== Exercise material

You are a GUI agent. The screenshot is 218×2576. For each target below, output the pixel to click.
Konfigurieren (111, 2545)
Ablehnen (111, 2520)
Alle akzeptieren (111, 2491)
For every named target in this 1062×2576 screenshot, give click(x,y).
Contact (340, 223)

====
== Exercise material

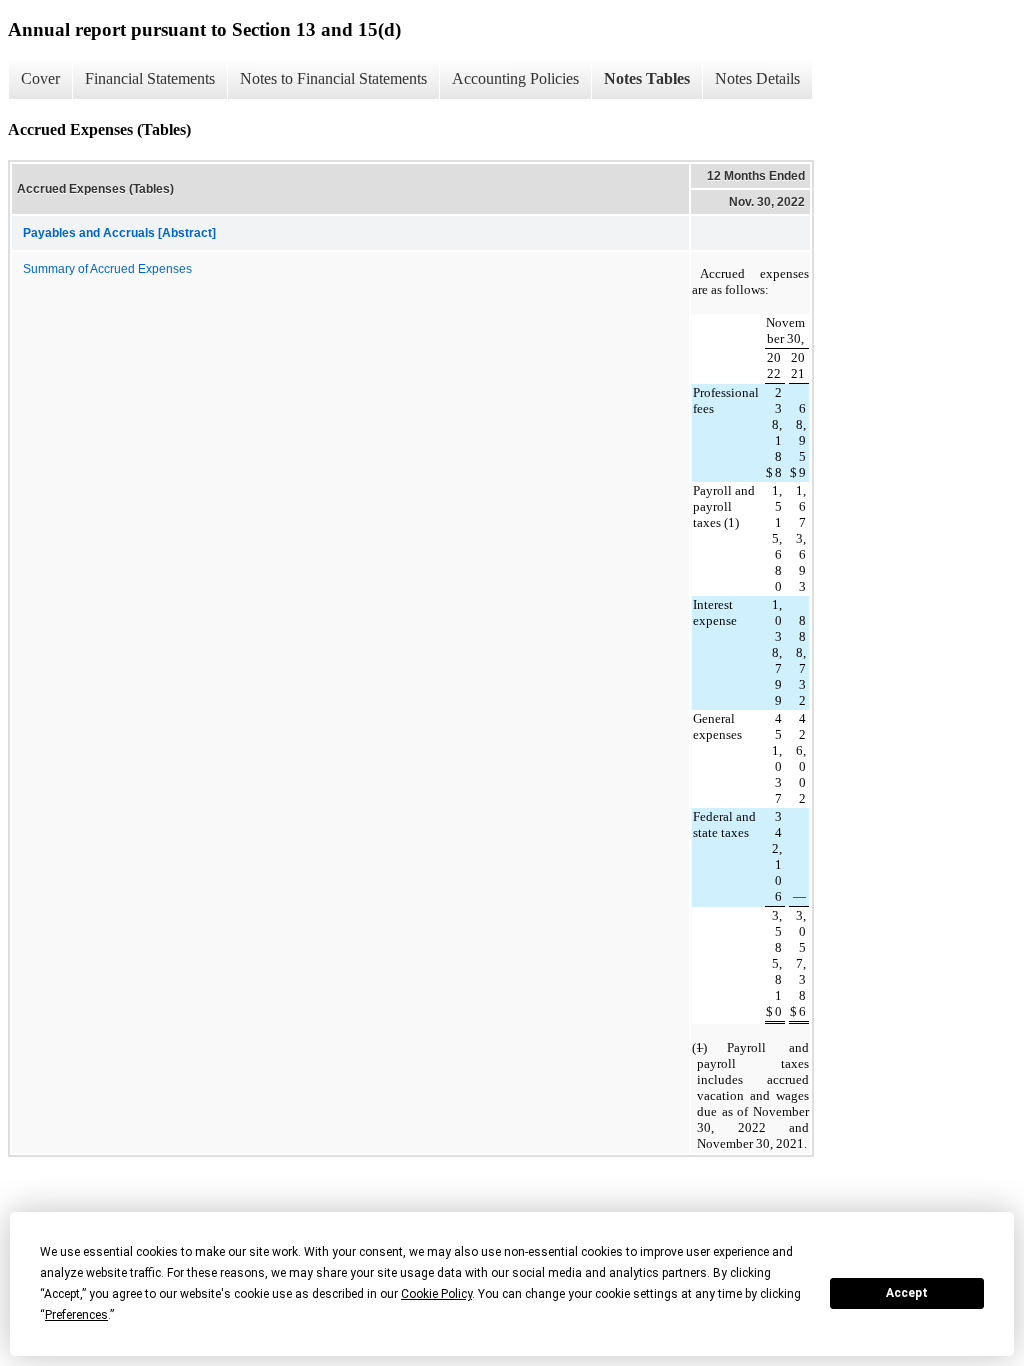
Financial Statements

====

(Goal of the exercise)
Output the lines above between the one holding "You are a GUI" and the one holding "Contact (340, 223)", inclusive, with nothing before or after them.

(Written response)
You are a GUI agent. The screenshot is 218×2576. For each target below, output the pixel to click.
Konfigurieren (111, 2545)
Ablehnen (111, 2520)
Alle akzeptieren (111, 2491)
For every named target in this 1062×2576 screenshot, give click(x,y).
Contact (340, 223)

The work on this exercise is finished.